Usually a DDoS attack is intended to render an online resource, an online service or the entire IT infrastructure unavailable to users. Commercial companies and online government resources can be victims of these attacks and they might even come from rival companies looking to snatch a market advantage and compromise a competitor in the eyes of users. They may also be commissioned by blackmailers to extort money, or by hacktivists (hackers that use cybercrime to support political or social campaigns) attempting to “punish” an organization for political or personal reasons.

Today, it’s relatively cheap to commission a DDoS attack. A variety of methods and a large number of vulnerable servers enable cybercriminals to organize powerful and inexpensive DDoS attacks. After a little online research, anyone can order an attack on a web-based resource for just $50. And thanks to the use of cryptocurrencies, customers are assured that financial records will not identify them. Ease and anonymity—that is what attracts criminals, including those who are planning a targeted attack against a particular company. DDoS can therefore be used as a convenient screen and a means of distracting IT specialists.

So, what will happen to an average company when its online resources are under attack? First of all, the IT staff and the information security services (if there are any in the company) will try to figure out how to stop the attack and make the attacked resources available again as quickly as possible. Second, they will look into options to minimize the damage in every way. At this point, the technical support service will already be snowed under with urgent requests. Frustrated customers will be calling the company to try and understand what is going on. Faced with the impossibility of getting the service they need or the inability to make a payment, they are upset, to put it mildly! Some customers will start writing angry emails, which the already overloaded technical support staff will have no time to answer. The absence of a response will make the customers even angrier. They will begin to criticize the company on social networking sites. This cannot go unnoticed, especially by employees responsible for the company’s customer service and brand reputation. These employees will need the technical specialists to provide an answer to the question, "When will this situation be resolved?" While all of this chaos unfolding, it is now much easier for the attackers to bypass the company’s protection system and remain unnoticed.
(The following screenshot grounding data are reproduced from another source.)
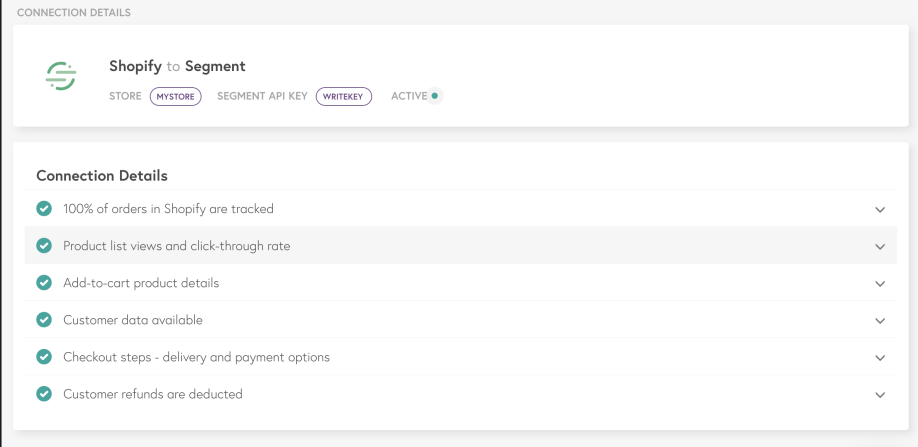The width and height of the screenshot is (918, 447).
Task: Click the green Segment logo icon
Action: [61, 76]
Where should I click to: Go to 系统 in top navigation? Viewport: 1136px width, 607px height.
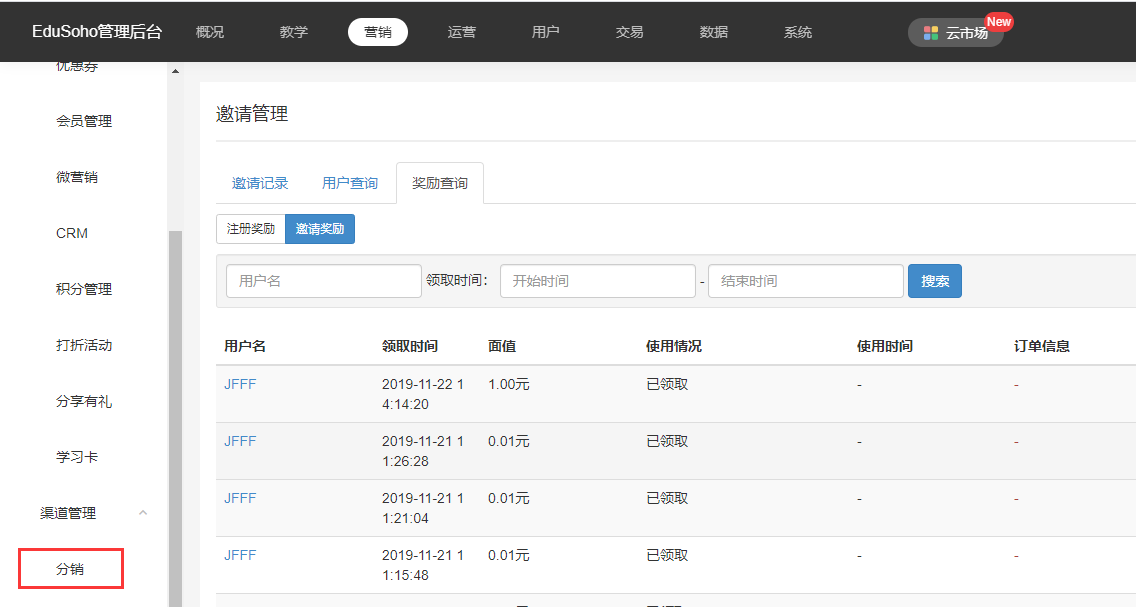click(x=798, y=32)
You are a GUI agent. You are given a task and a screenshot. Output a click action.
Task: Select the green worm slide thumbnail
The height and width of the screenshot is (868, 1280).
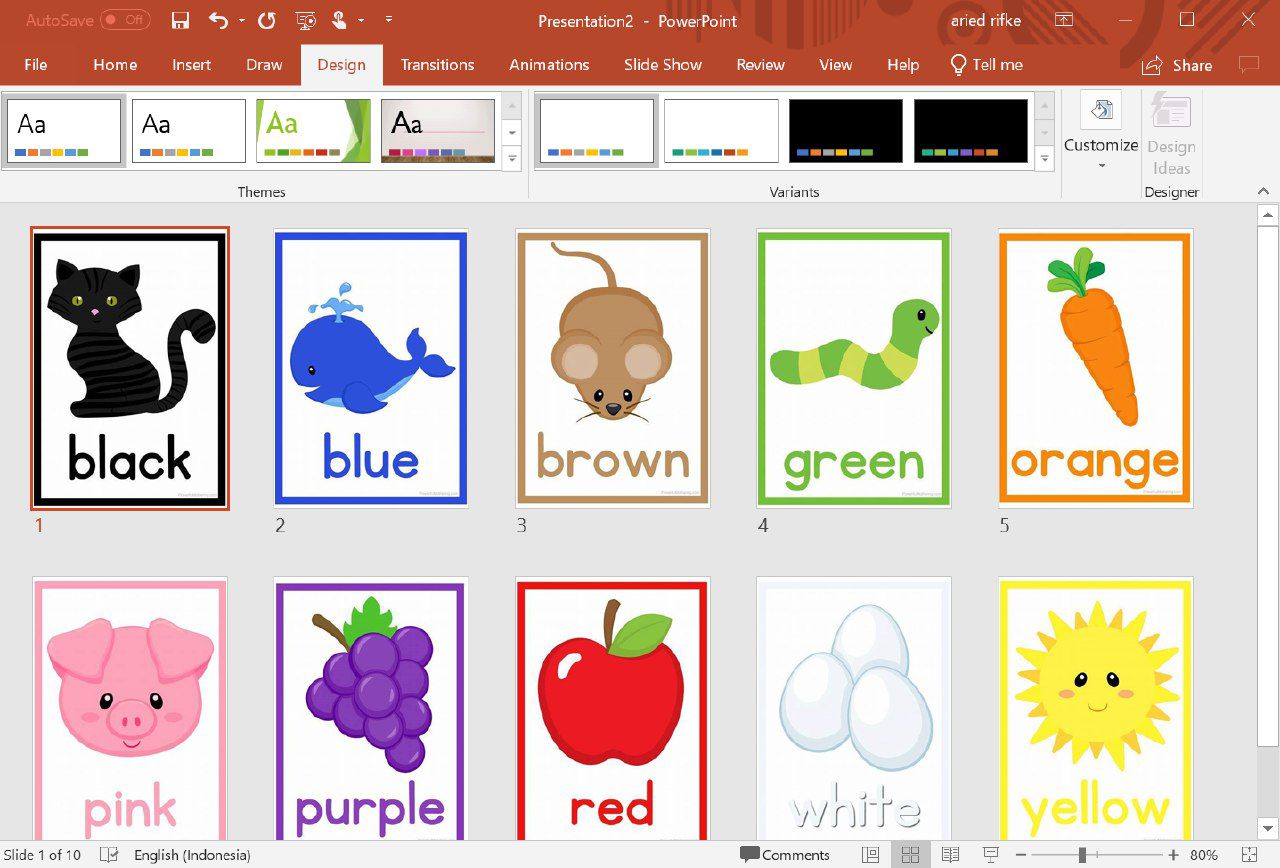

This attack method is called DDoS Smokescreening and can be used for different purposes. Sometimes the "smokescreen" attack is launched to hide the traces of a large fraudulent money transfer. With the company’s IT specialists distracted, attackers can place their malware directly into the local network or even a company's branch offices, where IT infrastructure is managed from the head office. If the IT security team is focused on a DDoS attack, they may not notice a data leak from a remote office until it’s too late. In some cases, a DDoS attack has been used as a screen for simple theft. For example, on one occasion criminals attacked a bank and then quietly stole almost one million dollars from the account of one of the bank’s clients.
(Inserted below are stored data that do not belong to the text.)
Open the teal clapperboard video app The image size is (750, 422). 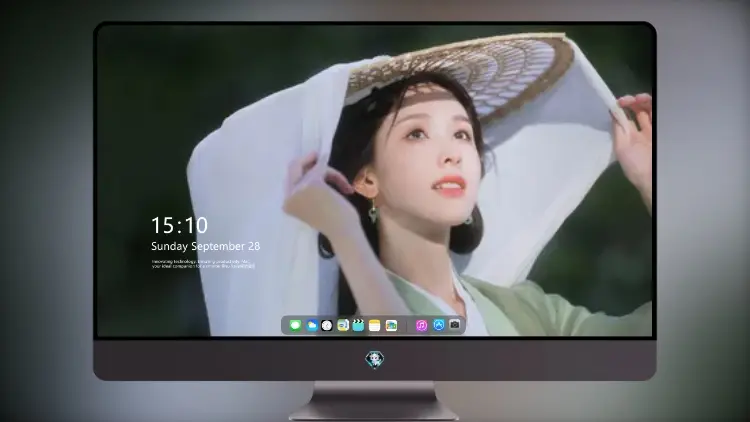coord(358,325)
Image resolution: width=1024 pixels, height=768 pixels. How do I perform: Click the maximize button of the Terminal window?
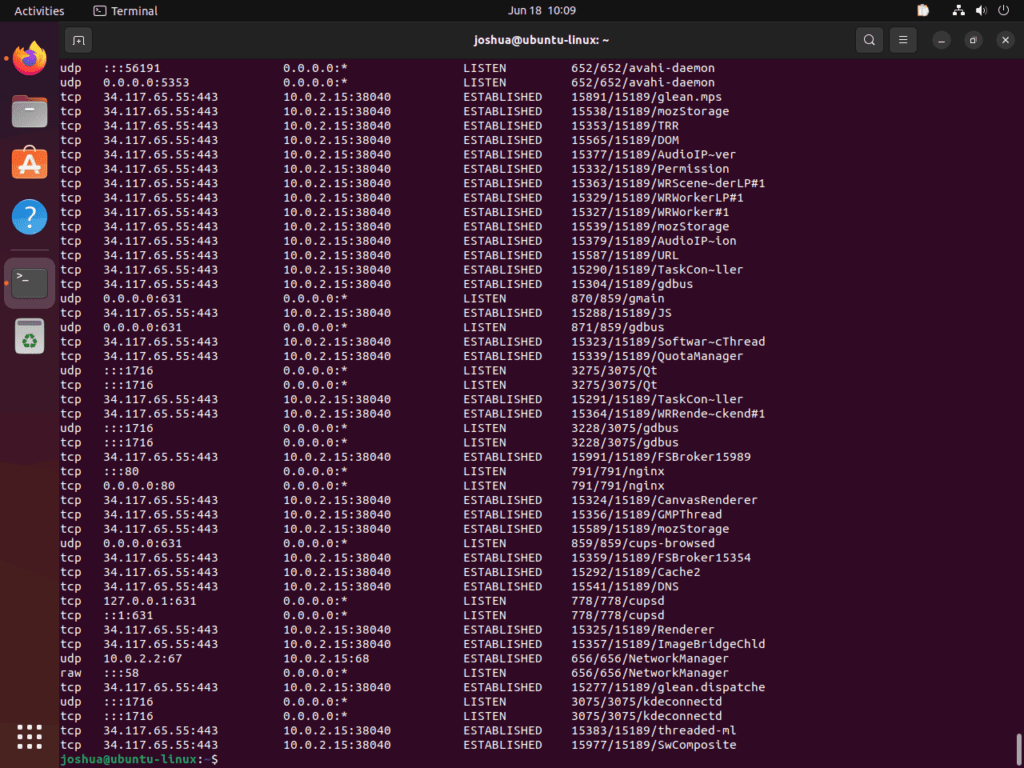971,40
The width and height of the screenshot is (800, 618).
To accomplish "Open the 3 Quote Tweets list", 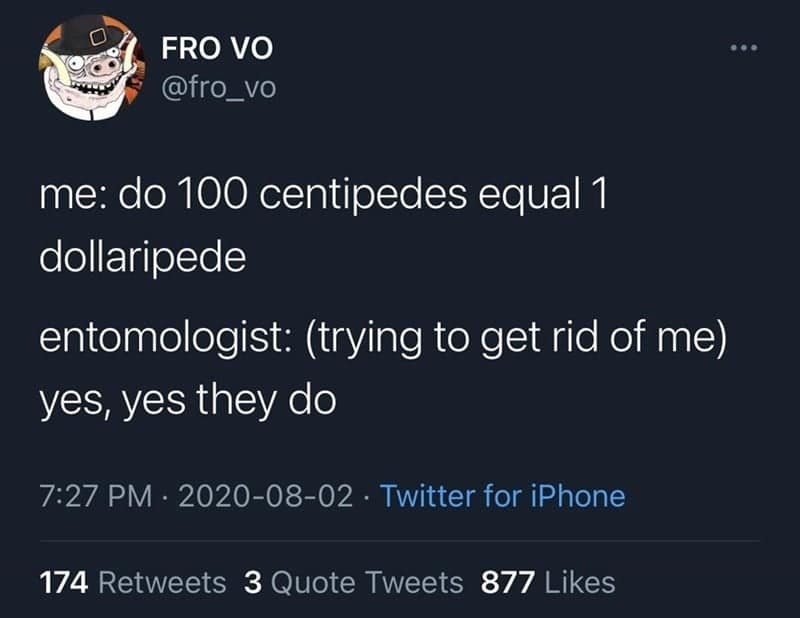I will (x=353, y=582).
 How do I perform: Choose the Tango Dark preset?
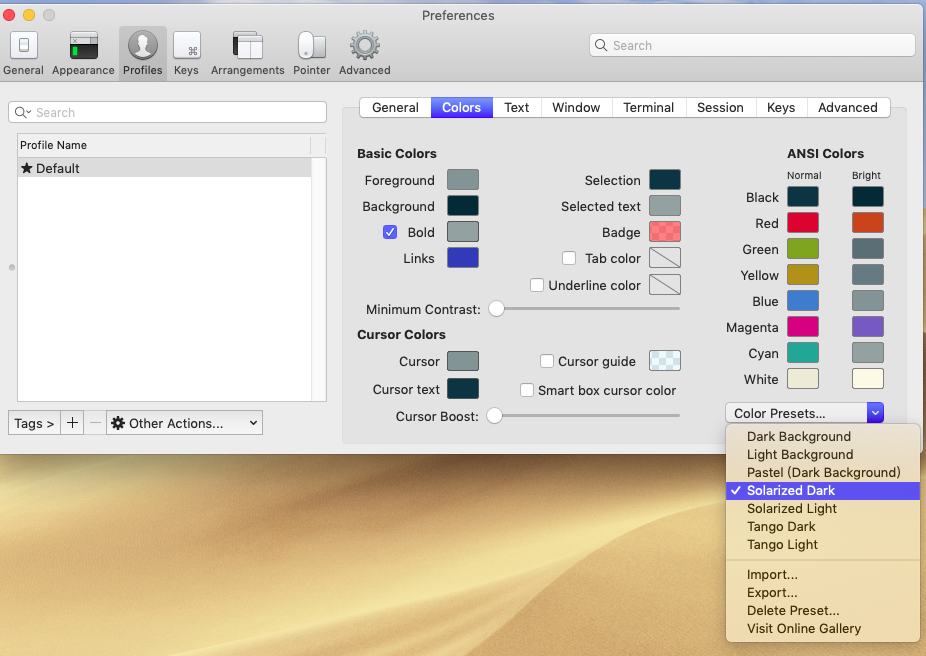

If the hackers are skillful enough, the traces of their activity will not be detected until much later (if ever), meaning they cannot be unequivocally associated with the DDoS attack. At the same time, this kind of attack on a company— including those organized under a DDoS smokescreen—leads to very serious consequences. According to a study conducted by Kaspersky Lab and B2B International, a targeted attack on a company can result in the loss of $84,000 on average for small and medium businesses, and up to $2.5 billion for large corporations.

To prevent a DDoS attack and deprive the fraudsters of the opportunity to use it as a "red herring," companies are advised to take preventative protection measures. The options include a hardware security solution forming part of the company's IT infrastructure, or traffic cleaning services from a service provider or a third-party that can filter traffic through special filtering servers.

These methods both have advantages and disadvantages. However, the hardware option has long been obsolete as it cannot protect against attacks that aim to overload information channels rather than client servers. Instead, the most effective approach is a hybrid method of protection such as Kaspersky DDoS Protection, which combines several technologies.

In companies that use this hybrid protection method, the crisis prompted by a DDoS attack will develop very differently. The attack itself will not be detected by the IT department— or worse, the customers—but by a sensor that monitors statistical changes in data flows. After registering a suspicious abnormality, this sensor will send a request to switch the traffic flow to a pre-agreed alternative route going through “cleaning centers.” This means the company’s IT security specialists will not need to divert their attention to flows of junk traffic, but can focus on trackingthe suspicious network activity that heralds a hacker attack –in other words, they can concentrate on doing their job.